- [DATA SHOWN]:
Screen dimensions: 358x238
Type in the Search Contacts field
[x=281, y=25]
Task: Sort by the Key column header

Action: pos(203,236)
---
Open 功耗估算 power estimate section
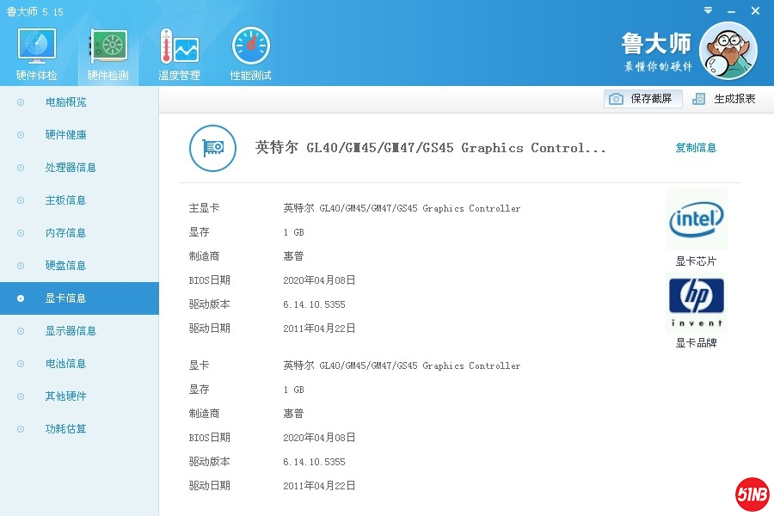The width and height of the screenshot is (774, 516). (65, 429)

- [GIVEN PROBLEM]:
Set down the entries from the line with "Screen dimensions: 358x238" to the line with "Action: pos(203,236)", both lines included, copying each line as it appears.

- [TASK OUTPUT]:
Screen dimensions: 358x238
Type in the Search Contacts field
[x=281, y=25]
Task: Sort by the Key column header

Action: pos(203,236)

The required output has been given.